2015 Western States Endurance RunSecond-place finisher Kaci Lickteig high fives spectators on her way to the finish line at the 2015 Western States 100. Photo: Matt Trappe

“I was way naïve about the race and how much the downhills were going to affect me,” she says. “The race destroyed my quads by mile 40 and I had a really bad last 60 miles.”

From that, she learned she’d have to control her gait on descents and “not get sloppy.”

PHOTOS: 2015 Western States Endurance Run

Last year, too, she was determined to run under control until she reached Forresthill, past the halfway point, where she picked up her pacer. Feeling strong, she was able to “race more” over the final 40 miles. She stayed hydrated and as cool as possible and kept the positive mantra.

“If I had any negative thoughts, I hurried up and changed my thought process,” she says.

Her Hero

Ahead of this year’s Western States Endurance Run on June 24, Lickteig says she’s injury free and fit. She’s running about 100 miles per week and feeling strong. She’s aiming not only for Western States, but her first international race, the Ultra-Trail du Mont-Blanc (UTMB), a 100-plus miler through the Alps—traversing through France, Italy and Switzerland—in August.

“It’ll be more of an experience for me to get my feet wet on different terrain, a much harder mountain,” she says of her preparations for UTMB.

Although Lickteig has been busy training for a big 2017, her thoughts often drift to her grandmother.

June Cords, 79, raised Lickteig and remains close to her. The two talk on the phone daily. Now Cords is battling cancer. Lickteig calls her grandmother her hero, and recently posted a video of her on Twitter, as she celebrated the completion of a recent round of treatment. Lickteig’s voice breaks as she talks about her.

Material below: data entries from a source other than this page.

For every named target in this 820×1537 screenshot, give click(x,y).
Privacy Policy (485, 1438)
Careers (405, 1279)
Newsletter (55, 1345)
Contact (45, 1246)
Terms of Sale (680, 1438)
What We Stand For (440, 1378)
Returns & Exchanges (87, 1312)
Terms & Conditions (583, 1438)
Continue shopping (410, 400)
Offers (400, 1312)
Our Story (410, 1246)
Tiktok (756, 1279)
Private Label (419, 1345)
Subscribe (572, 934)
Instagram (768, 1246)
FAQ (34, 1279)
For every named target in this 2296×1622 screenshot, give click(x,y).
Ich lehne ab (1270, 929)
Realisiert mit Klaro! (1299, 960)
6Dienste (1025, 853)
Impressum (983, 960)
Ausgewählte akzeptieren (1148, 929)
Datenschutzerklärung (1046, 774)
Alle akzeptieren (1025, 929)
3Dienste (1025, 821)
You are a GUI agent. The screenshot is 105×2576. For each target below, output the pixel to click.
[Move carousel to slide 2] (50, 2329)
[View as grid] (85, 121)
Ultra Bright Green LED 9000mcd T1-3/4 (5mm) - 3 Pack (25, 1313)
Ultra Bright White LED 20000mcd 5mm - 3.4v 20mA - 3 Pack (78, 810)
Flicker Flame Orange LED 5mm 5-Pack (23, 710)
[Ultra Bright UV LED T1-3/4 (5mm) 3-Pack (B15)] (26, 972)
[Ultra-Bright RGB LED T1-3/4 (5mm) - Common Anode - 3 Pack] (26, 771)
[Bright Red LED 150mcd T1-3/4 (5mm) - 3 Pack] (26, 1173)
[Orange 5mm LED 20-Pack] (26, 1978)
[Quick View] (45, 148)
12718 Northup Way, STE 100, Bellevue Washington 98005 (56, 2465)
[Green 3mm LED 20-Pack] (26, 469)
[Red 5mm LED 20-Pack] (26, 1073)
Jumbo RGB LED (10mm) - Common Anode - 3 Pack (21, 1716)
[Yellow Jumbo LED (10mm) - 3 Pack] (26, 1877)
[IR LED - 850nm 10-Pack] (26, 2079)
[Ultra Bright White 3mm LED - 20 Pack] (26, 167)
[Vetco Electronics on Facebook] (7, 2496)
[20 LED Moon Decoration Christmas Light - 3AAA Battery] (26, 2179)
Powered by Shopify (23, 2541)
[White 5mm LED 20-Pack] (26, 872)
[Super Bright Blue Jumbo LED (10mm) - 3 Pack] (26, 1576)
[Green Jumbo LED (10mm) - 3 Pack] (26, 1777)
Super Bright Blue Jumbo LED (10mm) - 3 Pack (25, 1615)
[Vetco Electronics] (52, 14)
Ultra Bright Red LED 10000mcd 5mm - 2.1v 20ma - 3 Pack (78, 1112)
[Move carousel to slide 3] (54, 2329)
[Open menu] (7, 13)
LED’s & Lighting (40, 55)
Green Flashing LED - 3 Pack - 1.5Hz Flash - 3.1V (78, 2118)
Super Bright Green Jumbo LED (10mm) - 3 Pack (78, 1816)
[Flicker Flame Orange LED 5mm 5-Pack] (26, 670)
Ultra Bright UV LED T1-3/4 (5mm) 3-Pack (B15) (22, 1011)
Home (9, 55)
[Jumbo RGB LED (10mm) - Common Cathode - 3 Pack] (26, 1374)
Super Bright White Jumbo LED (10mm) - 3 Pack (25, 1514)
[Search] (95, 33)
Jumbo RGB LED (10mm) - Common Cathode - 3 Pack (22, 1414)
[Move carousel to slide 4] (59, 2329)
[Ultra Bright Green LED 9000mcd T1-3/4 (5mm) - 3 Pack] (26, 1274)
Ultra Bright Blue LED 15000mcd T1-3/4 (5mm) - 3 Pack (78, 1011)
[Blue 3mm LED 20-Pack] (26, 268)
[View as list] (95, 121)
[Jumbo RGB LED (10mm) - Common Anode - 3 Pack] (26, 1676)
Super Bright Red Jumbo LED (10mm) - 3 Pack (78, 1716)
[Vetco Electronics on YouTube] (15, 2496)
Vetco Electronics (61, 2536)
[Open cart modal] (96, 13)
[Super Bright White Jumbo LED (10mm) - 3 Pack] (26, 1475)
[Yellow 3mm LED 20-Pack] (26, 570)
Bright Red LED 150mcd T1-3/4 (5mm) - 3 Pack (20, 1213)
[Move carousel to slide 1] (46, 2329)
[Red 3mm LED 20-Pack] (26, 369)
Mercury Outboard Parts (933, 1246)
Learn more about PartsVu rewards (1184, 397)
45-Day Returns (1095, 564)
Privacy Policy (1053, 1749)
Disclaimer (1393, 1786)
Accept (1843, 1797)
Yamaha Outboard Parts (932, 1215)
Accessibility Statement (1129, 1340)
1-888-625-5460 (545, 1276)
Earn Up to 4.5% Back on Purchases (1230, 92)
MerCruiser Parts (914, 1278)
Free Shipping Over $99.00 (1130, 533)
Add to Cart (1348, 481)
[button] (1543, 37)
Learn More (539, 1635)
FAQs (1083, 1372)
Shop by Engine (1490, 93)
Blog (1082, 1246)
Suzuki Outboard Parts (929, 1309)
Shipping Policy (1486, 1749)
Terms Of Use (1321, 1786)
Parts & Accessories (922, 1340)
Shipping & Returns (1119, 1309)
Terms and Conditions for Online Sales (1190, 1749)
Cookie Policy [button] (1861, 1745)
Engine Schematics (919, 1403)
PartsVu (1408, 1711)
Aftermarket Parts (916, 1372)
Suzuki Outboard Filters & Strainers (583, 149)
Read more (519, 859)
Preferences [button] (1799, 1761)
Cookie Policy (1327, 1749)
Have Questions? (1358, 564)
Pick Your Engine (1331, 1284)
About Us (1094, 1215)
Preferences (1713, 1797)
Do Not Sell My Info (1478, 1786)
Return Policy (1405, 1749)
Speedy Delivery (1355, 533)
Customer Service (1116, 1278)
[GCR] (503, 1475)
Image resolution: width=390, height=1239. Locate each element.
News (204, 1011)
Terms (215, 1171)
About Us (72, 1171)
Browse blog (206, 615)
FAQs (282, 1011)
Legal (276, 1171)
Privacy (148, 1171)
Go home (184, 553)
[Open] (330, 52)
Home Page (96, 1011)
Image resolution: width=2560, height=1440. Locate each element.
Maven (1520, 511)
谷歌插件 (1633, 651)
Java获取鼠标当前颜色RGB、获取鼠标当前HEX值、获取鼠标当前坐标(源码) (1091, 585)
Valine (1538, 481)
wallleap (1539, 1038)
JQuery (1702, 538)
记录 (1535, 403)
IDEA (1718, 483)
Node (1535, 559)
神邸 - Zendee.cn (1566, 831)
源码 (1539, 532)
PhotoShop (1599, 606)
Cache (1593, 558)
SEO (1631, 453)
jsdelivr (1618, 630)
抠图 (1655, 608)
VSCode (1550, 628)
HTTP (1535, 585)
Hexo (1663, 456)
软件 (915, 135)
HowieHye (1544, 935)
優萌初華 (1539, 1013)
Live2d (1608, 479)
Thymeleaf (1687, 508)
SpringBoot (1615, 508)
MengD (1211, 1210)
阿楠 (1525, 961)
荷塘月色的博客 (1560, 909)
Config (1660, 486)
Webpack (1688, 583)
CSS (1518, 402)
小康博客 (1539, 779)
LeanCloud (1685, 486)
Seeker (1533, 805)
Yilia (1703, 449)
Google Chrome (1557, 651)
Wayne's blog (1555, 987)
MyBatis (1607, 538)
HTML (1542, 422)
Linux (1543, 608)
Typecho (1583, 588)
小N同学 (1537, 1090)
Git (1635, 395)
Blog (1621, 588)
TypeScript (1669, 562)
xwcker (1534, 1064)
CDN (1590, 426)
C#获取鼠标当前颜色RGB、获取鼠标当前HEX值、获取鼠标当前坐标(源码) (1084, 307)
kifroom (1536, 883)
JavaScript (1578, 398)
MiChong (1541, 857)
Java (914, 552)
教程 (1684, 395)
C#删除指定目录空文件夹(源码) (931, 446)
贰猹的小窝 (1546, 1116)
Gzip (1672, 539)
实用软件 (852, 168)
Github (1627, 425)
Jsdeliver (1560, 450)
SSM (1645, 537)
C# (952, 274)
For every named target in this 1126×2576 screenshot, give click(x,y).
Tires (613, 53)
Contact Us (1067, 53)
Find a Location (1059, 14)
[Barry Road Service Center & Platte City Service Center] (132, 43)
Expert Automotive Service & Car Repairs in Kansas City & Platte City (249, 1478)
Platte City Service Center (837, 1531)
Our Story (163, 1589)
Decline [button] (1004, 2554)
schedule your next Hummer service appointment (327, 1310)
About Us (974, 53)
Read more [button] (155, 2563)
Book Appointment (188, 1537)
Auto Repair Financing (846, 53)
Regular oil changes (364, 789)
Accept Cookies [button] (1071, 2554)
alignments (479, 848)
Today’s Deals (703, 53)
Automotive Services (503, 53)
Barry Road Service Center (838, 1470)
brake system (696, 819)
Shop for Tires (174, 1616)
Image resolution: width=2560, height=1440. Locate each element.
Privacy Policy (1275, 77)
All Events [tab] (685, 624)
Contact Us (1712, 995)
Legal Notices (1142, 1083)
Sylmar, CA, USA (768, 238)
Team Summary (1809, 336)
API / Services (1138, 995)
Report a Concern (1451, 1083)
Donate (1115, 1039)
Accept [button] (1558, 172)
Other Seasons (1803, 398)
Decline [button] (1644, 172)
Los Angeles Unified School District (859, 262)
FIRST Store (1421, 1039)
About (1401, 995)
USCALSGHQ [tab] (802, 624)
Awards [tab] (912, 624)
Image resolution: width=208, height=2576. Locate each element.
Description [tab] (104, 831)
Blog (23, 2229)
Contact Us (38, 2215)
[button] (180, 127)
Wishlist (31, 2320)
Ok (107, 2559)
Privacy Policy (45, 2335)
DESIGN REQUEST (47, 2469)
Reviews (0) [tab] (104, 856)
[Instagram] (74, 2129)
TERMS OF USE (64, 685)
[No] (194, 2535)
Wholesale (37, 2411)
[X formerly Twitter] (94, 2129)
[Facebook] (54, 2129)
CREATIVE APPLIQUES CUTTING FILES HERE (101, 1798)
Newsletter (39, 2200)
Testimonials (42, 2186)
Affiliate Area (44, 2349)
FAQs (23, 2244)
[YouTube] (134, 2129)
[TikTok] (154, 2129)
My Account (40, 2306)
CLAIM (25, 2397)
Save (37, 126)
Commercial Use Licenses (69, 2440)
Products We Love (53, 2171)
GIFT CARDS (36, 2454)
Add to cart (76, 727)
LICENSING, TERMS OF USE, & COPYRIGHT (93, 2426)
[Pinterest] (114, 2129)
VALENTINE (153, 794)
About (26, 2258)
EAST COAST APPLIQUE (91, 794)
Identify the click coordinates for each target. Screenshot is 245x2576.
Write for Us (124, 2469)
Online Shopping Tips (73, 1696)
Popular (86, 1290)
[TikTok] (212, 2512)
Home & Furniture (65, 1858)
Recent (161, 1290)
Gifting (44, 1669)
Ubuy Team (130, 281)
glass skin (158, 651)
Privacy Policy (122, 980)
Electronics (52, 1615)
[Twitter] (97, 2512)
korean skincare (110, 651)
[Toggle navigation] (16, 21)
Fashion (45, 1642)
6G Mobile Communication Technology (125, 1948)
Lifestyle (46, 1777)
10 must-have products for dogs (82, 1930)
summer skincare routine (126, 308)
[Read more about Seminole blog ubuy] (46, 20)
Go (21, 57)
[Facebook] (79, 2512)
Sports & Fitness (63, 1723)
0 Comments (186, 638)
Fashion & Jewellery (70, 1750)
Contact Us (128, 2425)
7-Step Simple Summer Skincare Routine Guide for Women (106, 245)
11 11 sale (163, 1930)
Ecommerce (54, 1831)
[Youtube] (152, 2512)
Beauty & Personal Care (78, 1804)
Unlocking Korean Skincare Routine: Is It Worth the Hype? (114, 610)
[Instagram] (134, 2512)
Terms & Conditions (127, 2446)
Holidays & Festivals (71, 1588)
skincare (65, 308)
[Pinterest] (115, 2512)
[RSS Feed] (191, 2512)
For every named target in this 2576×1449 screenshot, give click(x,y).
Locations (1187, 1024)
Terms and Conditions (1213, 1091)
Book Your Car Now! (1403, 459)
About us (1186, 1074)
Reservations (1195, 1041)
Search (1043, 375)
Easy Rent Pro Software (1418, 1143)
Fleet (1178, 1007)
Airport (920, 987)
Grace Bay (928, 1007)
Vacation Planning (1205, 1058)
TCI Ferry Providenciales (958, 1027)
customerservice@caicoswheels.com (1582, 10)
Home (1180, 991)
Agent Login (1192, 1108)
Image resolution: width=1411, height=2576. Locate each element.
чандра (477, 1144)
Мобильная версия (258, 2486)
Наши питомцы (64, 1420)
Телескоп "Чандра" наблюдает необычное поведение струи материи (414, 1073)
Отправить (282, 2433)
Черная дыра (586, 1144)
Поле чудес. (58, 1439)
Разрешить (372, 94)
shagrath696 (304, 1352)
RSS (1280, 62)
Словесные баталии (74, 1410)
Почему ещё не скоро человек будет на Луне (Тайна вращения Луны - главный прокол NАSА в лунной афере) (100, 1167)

Lickteig, who can run 100 miles over mountain passes and ignore pain with a smile on her face, says it’s her grandmother who is the champion in the family, and her inspiration.

“Her body’s weak, but she’s strong inside and she’s fighting so hard,” Lickteig says. “She’s such a fighter, it makes me want to be the best I can be. Nothing I go through will ever compare to what she’s going through right now.”